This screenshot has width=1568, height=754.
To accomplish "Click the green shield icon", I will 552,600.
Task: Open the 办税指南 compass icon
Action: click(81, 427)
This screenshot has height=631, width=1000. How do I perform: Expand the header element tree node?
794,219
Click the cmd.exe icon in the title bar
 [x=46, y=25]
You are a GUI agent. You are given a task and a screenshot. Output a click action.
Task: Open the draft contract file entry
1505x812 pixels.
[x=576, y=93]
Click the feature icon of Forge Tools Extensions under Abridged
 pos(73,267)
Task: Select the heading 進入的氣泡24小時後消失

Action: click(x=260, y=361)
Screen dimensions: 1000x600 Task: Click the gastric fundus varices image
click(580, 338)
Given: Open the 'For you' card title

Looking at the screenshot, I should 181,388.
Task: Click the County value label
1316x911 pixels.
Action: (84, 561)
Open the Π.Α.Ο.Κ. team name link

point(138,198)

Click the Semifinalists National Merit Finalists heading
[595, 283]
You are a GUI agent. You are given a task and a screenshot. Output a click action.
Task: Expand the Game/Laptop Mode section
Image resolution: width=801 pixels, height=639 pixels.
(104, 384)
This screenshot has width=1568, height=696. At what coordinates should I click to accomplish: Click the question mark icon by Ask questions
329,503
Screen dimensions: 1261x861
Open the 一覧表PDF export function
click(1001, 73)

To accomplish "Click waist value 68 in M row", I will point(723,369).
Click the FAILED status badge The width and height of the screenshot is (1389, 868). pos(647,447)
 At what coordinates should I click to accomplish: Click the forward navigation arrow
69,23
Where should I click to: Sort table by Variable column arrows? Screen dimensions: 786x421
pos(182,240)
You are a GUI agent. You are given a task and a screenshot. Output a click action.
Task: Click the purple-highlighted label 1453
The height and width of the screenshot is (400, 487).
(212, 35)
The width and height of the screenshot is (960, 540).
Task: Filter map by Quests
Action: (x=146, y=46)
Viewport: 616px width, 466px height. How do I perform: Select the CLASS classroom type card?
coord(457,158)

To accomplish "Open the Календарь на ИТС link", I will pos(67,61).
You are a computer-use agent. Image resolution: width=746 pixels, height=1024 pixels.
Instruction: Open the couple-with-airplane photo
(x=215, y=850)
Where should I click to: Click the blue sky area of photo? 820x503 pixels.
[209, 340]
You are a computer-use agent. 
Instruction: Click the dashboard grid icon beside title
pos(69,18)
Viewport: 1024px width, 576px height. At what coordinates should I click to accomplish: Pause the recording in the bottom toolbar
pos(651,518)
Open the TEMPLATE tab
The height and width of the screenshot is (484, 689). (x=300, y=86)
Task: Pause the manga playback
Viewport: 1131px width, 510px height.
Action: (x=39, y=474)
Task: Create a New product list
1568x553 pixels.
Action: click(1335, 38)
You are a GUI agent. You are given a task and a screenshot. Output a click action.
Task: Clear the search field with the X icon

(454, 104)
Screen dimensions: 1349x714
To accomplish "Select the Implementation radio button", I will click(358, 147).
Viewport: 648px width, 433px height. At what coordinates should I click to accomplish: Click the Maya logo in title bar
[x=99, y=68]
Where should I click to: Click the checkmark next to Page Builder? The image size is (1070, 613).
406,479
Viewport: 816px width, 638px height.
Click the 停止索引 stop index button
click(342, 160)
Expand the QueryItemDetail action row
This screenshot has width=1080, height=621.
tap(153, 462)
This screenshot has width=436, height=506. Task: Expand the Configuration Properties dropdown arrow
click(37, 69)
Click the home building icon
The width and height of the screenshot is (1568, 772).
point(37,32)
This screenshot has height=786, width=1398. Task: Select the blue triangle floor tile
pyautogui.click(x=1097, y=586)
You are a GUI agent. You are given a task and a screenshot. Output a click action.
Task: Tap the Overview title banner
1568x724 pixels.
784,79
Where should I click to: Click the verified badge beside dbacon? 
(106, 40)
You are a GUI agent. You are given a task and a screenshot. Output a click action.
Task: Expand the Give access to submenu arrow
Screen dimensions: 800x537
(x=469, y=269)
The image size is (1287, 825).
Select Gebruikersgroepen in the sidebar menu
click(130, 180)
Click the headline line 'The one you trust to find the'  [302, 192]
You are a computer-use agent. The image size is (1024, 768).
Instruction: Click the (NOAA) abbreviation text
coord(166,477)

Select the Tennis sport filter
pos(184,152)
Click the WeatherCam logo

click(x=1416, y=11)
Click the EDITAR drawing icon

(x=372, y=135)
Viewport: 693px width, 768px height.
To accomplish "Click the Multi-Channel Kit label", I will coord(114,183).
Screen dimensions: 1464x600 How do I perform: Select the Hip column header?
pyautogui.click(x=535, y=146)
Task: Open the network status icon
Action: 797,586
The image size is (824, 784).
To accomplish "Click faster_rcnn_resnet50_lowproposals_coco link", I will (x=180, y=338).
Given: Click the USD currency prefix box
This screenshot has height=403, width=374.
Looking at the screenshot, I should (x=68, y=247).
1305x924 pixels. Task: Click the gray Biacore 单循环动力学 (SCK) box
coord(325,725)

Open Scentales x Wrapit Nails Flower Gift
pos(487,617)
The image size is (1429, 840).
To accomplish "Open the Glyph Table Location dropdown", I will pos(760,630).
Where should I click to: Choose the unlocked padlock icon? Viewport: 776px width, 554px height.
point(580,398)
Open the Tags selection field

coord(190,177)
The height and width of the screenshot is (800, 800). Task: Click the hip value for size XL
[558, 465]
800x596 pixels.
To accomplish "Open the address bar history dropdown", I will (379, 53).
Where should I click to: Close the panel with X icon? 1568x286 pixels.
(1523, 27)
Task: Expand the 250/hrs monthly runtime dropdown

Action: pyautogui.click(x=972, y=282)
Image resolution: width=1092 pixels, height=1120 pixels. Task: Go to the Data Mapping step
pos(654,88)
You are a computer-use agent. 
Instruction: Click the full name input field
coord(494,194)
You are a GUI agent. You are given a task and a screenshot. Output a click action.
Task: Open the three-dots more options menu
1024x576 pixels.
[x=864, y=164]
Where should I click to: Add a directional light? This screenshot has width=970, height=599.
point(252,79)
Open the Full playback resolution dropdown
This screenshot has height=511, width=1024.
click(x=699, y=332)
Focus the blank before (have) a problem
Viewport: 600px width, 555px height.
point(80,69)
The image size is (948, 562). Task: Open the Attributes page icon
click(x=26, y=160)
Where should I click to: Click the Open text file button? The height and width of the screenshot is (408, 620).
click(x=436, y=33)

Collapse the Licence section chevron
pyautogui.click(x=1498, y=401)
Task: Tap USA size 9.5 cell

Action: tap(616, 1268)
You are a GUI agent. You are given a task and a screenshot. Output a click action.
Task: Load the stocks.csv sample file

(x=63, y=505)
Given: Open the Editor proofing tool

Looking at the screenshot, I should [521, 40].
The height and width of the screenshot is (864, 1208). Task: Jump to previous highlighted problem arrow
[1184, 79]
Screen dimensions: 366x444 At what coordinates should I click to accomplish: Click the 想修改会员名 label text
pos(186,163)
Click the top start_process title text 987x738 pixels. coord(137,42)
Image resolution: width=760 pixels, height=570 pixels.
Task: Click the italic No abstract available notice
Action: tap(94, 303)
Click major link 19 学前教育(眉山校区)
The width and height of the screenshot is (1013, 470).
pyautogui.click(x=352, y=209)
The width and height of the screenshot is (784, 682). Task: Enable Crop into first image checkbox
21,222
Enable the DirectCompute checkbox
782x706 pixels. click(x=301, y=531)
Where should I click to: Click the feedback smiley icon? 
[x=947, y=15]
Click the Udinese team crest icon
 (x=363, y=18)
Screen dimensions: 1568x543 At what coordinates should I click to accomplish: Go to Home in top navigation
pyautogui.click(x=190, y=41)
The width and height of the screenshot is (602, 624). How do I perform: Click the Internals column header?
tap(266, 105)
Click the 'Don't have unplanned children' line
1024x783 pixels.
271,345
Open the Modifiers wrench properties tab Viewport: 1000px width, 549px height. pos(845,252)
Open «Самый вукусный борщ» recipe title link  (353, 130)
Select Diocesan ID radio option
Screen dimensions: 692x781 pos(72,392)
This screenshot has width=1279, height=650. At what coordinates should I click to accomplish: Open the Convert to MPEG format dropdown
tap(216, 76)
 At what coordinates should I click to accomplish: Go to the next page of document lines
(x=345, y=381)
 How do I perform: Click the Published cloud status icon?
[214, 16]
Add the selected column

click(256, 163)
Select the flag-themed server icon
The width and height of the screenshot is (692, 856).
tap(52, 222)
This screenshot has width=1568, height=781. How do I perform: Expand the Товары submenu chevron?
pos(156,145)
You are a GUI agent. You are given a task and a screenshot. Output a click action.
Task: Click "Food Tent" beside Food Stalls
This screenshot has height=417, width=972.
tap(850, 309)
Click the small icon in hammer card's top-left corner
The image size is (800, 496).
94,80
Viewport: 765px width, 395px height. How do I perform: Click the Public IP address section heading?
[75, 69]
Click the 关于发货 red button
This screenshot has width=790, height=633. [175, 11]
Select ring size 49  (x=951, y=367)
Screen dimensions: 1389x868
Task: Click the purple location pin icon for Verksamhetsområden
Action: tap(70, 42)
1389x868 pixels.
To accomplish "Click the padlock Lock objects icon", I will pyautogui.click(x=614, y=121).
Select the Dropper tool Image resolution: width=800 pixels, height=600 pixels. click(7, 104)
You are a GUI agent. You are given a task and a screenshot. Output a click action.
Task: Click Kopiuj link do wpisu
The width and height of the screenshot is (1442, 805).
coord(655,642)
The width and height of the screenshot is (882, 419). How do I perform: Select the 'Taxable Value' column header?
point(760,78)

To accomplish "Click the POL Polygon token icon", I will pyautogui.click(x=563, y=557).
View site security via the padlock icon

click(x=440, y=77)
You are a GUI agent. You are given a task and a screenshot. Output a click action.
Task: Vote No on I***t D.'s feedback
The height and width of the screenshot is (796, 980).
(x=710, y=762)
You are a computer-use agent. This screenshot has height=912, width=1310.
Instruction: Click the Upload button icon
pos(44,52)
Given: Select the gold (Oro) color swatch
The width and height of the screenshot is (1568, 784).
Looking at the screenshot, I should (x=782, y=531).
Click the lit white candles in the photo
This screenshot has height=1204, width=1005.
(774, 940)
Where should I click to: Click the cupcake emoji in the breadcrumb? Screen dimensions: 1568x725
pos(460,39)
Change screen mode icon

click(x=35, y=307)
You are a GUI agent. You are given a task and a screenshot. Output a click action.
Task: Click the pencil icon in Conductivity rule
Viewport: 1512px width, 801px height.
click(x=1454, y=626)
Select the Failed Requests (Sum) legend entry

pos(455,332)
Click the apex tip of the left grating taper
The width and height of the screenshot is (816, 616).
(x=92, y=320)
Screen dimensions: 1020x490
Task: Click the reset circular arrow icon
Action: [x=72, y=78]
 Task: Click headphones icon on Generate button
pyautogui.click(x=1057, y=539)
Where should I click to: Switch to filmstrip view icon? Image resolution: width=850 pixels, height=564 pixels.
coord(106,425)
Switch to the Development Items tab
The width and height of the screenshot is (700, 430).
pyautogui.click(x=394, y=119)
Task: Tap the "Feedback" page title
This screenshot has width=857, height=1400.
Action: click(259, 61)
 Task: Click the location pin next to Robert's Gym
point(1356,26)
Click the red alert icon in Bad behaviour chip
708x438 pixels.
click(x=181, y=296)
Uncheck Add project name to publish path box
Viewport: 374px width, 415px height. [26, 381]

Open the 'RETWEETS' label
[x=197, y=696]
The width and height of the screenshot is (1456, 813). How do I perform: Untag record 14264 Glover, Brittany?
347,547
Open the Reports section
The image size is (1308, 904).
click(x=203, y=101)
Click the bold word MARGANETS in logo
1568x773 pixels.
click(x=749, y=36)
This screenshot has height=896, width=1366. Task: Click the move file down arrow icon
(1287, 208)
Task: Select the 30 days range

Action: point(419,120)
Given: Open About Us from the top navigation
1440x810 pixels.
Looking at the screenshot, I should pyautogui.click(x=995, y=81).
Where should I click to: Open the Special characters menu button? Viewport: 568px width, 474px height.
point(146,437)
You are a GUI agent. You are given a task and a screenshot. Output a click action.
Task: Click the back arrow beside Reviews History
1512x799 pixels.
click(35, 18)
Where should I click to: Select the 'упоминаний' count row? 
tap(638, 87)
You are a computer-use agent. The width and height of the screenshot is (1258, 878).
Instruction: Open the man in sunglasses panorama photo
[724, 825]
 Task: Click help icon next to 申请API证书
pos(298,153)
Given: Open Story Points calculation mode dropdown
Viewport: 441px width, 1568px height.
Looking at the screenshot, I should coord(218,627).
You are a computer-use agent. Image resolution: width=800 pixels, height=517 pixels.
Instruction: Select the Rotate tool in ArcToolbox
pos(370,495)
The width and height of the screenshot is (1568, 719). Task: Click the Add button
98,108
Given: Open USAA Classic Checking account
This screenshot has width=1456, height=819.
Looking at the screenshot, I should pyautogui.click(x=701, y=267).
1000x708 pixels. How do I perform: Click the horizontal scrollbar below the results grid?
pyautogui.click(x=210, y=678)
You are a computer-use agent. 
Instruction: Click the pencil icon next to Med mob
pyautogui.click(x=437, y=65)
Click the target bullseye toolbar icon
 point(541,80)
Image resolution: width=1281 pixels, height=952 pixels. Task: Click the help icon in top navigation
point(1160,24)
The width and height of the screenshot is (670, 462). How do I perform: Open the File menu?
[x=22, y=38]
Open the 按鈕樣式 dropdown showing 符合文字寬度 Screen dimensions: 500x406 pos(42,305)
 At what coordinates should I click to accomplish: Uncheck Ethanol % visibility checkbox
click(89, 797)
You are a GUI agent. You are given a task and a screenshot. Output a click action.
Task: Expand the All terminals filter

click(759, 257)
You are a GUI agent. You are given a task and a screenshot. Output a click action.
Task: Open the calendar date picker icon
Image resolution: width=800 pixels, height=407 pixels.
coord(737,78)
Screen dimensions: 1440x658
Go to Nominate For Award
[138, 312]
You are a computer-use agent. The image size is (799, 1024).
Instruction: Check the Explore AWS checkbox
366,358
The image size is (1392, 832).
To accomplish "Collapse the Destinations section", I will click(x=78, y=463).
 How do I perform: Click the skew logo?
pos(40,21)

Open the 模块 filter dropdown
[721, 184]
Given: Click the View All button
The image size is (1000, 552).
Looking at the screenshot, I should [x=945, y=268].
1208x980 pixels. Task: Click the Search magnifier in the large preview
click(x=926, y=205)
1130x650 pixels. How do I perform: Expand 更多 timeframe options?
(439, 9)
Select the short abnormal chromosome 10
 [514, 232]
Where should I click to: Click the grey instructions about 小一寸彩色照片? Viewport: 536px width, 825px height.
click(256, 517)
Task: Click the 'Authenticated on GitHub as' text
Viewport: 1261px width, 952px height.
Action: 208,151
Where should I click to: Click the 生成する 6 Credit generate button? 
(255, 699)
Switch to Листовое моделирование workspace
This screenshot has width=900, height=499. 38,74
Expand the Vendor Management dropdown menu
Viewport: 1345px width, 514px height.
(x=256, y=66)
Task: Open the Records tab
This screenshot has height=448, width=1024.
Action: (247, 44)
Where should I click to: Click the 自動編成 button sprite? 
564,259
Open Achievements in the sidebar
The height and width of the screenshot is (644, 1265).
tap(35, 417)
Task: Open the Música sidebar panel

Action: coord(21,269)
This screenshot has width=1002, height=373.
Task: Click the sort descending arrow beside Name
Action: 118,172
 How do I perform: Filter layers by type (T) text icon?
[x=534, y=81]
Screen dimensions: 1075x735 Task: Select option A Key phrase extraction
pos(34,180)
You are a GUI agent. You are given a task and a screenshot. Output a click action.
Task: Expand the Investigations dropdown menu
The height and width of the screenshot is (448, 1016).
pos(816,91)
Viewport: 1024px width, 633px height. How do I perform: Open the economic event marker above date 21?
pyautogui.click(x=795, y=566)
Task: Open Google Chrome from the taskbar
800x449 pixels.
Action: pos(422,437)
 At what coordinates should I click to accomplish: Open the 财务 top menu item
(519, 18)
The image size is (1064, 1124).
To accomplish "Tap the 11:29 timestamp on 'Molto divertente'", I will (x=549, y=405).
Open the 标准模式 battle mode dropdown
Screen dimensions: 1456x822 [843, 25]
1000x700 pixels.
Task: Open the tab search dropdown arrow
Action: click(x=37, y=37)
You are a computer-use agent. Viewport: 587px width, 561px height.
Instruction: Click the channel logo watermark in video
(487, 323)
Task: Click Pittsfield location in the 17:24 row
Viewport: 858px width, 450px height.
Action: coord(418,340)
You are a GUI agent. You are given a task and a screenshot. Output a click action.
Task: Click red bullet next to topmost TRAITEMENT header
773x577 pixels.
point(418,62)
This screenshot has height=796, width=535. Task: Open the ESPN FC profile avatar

● ● ●

Show every line of the entries above where the word "from" occurs.

*RESPONSE FOR THIS EXERCISE*:
Given: Open About Us from the top navigation
Task: Open Google Chrome from the taskbar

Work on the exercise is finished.